Confusion with ProcessBuilder in Java

Question

For the second time I had a problem with values extracted from system calls using ProcessBuilder.

@org.junit.Test
public void test() {
    Process process = null;
    ProcessBuilder pb = new ProcessBuilder("QQ.exe");
    pb.directory(new File("D:\\Program Files (x86)\\Tencent\\QQ\\Bin\\"));
    try {
        process = pb.start();
    } catch (IOException e) {
        e.printStackTrace();
    }

    }

The result of above is: "Cannot run program "QQ.exe" (in directory "D:\Program Files (x86)\Tencent\QQ\Bin"): CreateProcess error=2, The system cannot find the file specified"

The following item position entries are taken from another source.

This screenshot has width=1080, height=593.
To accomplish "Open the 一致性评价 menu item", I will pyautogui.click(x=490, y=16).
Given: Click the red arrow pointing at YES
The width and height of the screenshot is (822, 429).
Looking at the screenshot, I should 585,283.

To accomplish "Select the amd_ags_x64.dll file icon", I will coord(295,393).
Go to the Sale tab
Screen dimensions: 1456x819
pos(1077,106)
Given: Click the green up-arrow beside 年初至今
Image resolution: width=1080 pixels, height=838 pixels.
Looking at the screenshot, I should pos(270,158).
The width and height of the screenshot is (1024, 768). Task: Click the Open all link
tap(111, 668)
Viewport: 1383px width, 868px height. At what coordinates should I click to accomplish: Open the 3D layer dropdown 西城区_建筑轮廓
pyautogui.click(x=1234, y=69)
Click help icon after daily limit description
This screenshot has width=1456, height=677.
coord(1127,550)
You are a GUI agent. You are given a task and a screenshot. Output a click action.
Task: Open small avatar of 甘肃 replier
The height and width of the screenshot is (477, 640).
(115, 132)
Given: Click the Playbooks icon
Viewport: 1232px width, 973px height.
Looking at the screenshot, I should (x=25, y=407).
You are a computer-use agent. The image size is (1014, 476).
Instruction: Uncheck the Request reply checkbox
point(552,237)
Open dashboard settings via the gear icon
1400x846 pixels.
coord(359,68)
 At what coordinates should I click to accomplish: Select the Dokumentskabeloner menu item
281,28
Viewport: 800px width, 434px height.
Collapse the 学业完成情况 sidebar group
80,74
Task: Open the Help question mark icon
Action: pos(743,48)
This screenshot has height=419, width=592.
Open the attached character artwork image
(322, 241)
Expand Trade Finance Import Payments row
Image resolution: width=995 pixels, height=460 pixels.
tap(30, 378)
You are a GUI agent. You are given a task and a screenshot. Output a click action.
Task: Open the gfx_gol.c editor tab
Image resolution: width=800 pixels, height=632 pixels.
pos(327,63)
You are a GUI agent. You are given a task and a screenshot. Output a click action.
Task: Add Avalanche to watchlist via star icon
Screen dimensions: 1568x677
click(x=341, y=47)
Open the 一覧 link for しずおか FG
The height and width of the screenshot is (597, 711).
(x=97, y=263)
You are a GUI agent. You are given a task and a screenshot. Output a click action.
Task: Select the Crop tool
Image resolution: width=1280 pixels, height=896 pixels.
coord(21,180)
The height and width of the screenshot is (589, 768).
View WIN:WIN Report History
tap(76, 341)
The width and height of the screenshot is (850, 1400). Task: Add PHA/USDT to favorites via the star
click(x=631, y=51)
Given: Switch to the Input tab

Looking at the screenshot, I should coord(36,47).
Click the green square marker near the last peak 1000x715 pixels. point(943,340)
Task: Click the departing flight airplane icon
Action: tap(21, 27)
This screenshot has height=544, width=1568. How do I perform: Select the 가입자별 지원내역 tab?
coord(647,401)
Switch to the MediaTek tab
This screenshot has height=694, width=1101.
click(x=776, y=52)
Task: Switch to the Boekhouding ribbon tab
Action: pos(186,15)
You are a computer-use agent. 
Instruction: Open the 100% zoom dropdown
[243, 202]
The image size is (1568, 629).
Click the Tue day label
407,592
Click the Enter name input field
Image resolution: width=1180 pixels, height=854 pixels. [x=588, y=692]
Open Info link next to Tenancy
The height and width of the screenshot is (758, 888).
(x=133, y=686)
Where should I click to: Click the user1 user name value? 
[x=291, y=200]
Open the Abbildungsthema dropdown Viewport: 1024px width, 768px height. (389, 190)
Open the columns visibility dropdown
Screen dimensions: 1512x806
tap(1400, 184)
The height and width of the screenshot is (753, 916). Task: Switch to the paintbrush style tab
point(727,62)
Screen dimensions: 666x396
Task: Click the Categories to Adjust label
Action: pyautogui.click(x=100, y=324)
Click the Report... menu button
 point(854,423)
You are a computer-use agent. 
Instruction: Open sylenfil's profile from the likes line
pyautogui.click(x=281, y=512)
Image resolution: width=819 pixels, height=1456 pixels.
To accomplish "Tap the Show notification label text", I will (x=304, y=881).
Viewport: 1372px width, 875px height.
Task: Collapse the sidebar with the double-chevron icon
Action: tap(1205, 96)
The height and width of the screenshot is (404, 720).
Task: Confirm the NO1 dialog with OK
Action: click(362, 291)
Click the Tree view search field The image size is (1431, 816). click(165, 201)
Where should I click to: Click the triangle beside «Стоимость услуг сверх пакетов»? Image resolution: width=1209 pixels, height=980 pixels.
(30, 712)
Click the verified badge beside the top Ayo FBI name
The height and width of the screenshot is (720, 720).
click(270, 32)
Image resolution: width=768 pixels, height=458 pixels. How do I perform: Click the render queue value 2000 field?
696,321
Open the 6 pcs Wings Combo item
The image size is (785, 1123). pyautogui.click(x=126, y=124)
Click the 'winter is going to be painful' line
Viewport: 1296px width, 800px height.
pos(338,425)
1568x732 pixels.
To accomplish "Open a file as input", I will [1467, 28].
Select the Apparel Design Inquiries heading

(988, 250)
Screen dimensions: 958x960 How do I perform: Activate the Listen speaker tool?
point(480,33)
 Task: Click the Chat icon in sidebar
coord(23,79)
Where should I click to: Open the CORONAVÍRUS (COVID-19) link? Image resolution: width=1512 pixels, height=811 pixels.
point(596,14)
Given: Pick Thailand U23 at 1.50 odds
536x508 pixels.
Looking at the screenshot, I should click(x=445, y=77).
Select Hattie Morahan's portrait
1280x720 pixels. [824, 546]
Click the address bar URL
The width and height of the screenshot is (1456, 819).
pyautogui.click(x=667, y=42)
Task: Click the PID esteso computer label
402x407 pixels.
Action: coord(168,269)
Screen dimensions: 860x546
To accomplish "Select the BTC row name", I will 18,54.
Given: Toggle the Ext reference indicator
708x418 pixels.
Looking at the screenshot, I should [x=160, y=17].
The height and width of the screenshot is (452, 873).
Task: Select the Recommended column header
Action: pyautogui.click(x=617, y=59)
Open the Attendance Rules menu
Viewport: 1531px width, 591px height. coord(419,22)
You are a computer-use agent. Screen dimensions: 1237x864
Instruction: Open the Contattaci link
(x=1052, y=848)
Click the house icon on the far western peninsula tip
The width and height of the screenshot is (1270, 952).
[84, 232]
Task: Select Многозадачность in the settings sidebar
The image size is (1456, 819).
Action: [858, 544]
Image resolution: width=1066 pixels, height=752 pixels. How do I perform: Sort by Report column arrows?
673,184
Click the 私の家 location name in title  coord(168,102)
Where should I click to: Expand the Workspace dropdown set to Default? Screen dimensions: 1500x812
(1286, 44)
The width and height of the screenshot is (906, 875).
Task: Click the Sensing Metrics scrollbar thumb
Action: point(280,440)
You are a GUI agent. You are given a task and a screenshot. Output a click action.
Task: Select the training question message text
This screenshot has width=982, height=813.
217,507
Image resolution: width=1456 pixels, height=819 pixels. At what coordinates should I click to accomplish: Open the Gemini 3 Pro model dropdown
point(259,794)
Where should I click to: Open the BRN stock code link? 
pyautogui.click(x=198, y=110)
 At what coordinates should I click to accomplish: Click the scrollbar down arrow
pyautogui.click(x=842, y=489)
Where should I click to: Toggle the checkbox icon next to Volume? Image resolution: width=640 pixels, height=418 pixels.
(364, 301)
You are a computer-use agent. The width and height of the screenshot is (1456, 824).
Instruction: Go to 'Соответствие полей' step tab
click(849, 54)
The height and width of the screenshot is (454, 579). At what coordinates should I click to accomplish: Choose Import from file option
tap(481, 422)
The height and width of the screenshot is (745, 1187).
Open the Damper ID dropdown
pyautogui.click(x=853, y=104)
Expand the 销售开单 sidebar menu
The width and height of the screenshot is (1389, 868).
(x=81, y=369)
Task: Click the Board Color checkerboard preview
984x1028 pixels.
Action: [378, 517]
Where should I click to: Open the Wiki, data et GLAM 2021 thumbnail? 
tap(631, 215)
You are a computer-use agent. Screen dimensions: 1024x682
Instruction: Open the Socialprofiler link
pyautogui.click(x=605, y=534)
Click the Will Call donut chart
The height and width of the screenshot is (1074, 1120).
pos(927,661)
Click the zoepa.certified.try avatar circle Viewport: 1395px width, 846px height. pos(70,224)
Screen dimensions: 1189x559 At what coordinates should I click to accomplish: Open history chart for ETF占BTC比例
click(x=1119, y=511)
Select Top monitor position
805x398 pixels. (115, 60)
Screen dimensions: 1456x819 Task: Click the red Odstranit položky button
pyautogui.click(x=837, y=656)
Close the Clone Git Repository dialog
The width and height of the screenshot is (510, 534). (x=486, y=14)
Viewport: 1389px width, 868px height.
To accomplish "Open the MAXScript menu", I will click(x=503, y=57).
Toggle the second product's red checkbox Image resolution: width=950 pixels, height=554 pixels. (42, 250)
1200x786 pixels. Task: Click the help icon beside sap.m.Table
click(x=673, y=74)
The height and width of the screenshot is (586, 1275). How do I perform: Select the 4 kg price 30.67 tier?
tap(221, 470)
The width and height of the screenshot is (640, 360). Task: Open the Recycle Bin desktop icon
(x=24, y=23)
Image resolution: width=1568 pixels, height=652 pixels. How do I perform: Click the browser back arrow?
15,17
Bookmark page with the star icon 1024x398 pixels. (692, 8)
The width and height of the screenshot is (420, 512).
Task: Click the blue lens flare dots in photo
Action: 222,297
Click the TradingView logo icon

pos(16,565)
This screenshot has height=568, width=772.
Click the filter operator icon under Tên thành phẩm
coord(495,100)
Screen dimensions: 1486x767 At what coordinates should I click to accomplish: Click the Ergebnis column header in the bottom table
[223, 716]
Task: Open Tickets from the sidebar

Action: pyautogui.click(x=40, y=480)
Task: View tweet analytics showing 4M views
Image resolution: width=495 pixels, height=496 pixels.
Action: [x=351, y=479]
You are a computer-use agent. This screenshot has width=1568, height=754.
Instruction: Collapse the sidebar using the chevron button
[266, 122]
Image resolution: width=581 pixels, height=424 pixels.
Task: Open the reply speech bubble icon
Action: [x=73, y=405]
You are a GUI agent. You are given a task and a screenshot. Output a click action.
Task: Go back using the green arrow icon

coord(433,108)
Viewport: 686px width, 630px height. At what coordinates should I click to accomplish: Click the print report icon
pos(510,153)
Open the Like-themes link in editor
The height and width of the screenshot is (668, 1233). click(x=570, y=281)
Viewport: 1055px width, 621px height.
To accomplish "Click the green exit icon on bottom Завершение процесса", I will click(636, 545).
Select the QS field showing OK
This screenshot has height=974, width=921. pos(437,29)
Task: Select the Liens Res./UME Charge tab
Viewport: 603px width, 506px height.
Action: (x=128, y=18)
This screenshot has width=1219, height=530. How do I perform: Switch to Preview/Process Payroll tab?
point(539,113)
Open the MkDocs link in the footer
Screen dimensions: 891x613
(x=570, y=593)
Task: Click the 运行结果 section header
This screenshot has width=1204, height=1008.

So what does the function of Process.dir()? Somebody told me that the dir i specified is a working directory of running process - it doesn't help to find executable. but the follow code could run rightly

@org.junit.Test
public void test() {
    Process process = null;
    ProcessBuilder pb = new ProcessBuilder("cmd","/c","QQ.exe");
    pb.directory(new File("D:\\Program Files (x86)\\Tencent\\QQ\\Bin\\"));
    try {
        process = pb.start();
    } catch (IOException e) {
        e.printStackTrace();
    }

    }

The qq.exe is not in path。Who can tell me why? I am a chinese. I am not good at english, so Please excuse this wretched apology for my english.

Answer 1

ProcessBuilder.directory(java.io.File) define the working directory of the process, not the "launch", so:

case 1: QQ.exe is started with working directory D:\\Program Files (x86)\\Tencent\\QQ\\Bin\\ but QQ.exe is not found (not in %PATH%)

case 2: cmd.exe is started with working directory D:\\Program Files (x86)\\Tencent\\QQ\\Bin\\ then QQ.exe is launched and found (cmd is in %PATH% and QQ.exe in current working dir)

We can assume that ProcessBuilder starts the process then perform a working directory change.